Ao lado de lamentáveis excrescências da recente safra de filmes americanos candidatos a prêmios (como A Troca e O Leitor) este O Lutador não passa de outra empulhação mal disfarçada por enquadramentos estetizados, tomadas de câmera movimentada e edição pertinente. Tudo isso – e mais a entrega do casal de atores principais aos seus personagens - está, infelizmente, a serviço apenas de um lamentável dramalhão de boxe, ou melhor, de “luta combinada” (catch, como também se diz deste espetáculo deprimente de porradaria no qual o masoquismo dos lutadores também não se disfarça como "arte" de levar e dar porrada para o prazer primitivo e doentio, nostalgia atávica por gladiadores e leões em arenas).

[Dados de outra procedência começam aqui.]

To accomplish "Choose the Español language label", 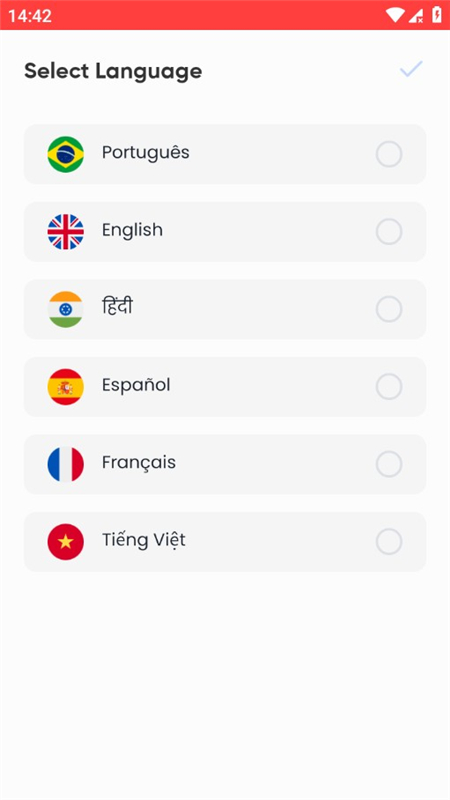I will tap(136, 385).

O melodrama sado-masoquista na linha de Menina de Ouro faz escola. E desta vez recebeu o Leão de Ouro no Festival de Veneza de 2008. É coisa para os que conseguirem tolerar a sangreira em cascata na primeira meia-hora de filme, quando até grampo (grampo mesmo, de grampeador) é usado para furar e fixar na pele do adversário. Tudo combinado e consentido antes. O que não impede que penetre na pele, sangre e provoque dor. Ótimo para quem curte dor ou assisitir barbárie doentia.
Muito sangue escorre em um “retrato” excessivo sobre esse tipo de show, quando o filme já poderia ter se dado por satisfeito com o que mostrou antes: o pedaço de gilete que o personagem usa para se cortar e garantir o “efeito não especial” durante a luta. Consta que Mickey Rourke realmente cortou a testa para dar realismo à cena. Cabe a indagação: perdeu-se o espaço da representação como tal? E que tal como em filmes pornográficos, passará a ser exigida a exibição realista em “um por um”?

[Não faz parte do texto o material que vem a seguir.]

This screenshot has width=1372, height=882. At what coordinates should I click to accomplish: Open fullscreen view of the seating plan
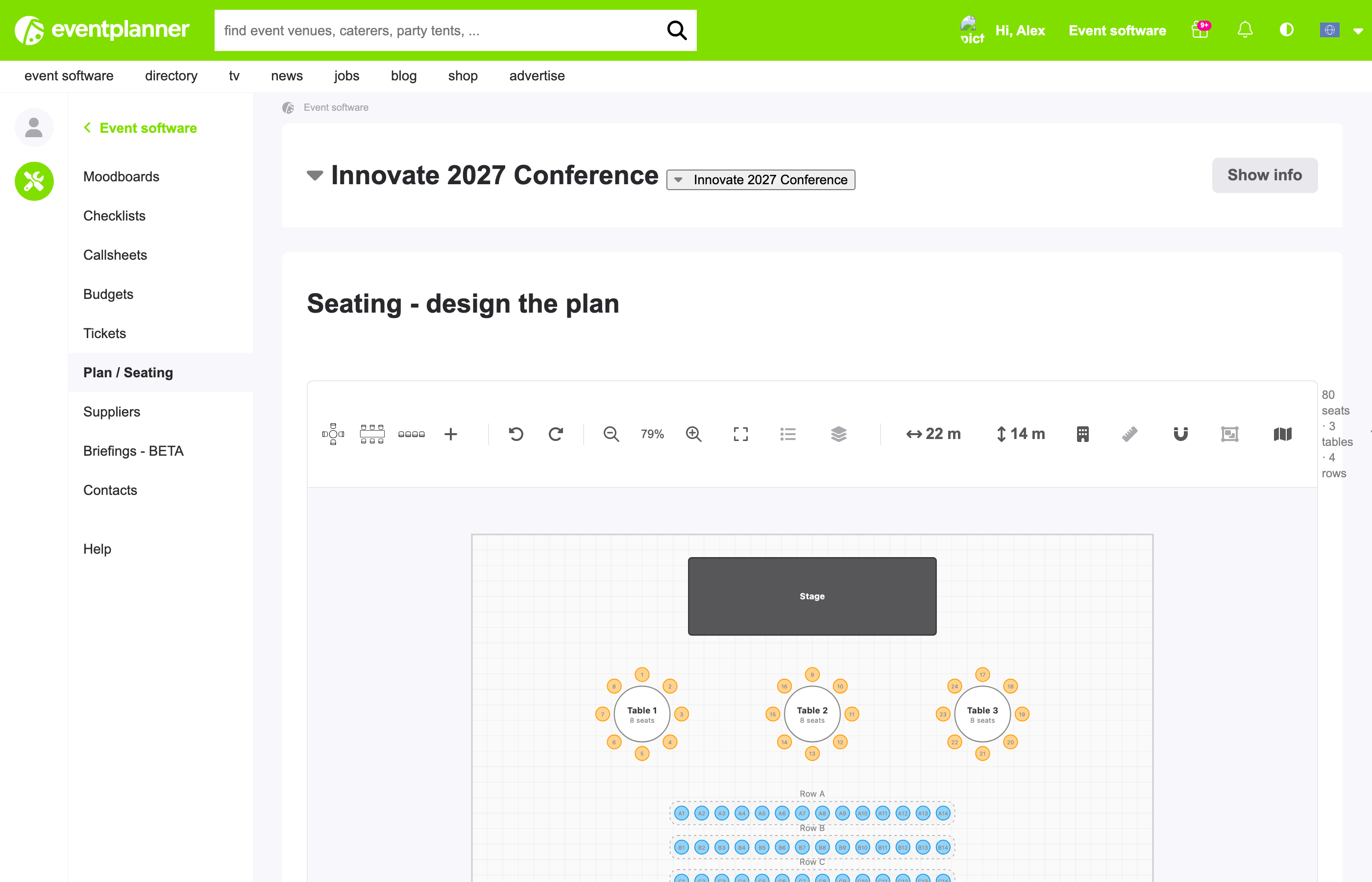coord(740,434)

ATENÇÃO: O parágrafo abaixo contém informação sobre o (ainda que bem previsível) desfecho do filme
No mais, foi só trocar a falecida Libertad Lamarque dos dramalhões mexicanos ou argentinos (ou a Sarita Montiel dos equivalentes espanhóis, com direito a morte em cena das cantoras interpretadas pela cantriz) pelo Mickey Rourke com o rosto deformado (de verdade) pelos socos que levou em ringues quando o ator resolveu investir na carreira de boxeador. Feitas as devidas (e indevidas) adaptações de Sarita para Mickey, o que encontramos é... the same old story. Preenchida por discurso piegas do personagem antes da última luta para deixar bem claro que seu coração é mais maltratado fora dos ringues do que nas lutas. Sem comentários. Tudo vem embalado em tomadas preciosistas, cacoete já conhecido de Darren Aronofsky: o que esperar de quem assinou Fonte da Vida e Réquiem por um Sonho? Melhor ver ou rever o DVD de outro “réquiem”, o Réquiem por um Lutador (1963), um dos raros filmes memoráveis de, no restante, esquecível diretor, Ralph Nelson.
Pena o desperdício de Rourke e de Marisa Tomei (incrível como ela se sai bem no estereótipo de “stripper de alma boa” e que dá força ao - outro clichê - lutador decadente) em um filme que é como um vinho velho e avinagrado em (apenas aparente) embalagem nova.
# O LUTADOR (THE WRESTLER)
EUA, 2008
Direção: DARREN ARONOFSKY
Roteiro: ROBERT D. SIEGEL
Fotografia: MARYSE ALBERTI
Edição: ANDREW WEISBLUM
Direção de Arte: MATTHEW MUNN
Música: CLINT MANSELL
Elenco: MICKEY ROURKE, MARISA TOMEI, EVAN RACHEL WOOD.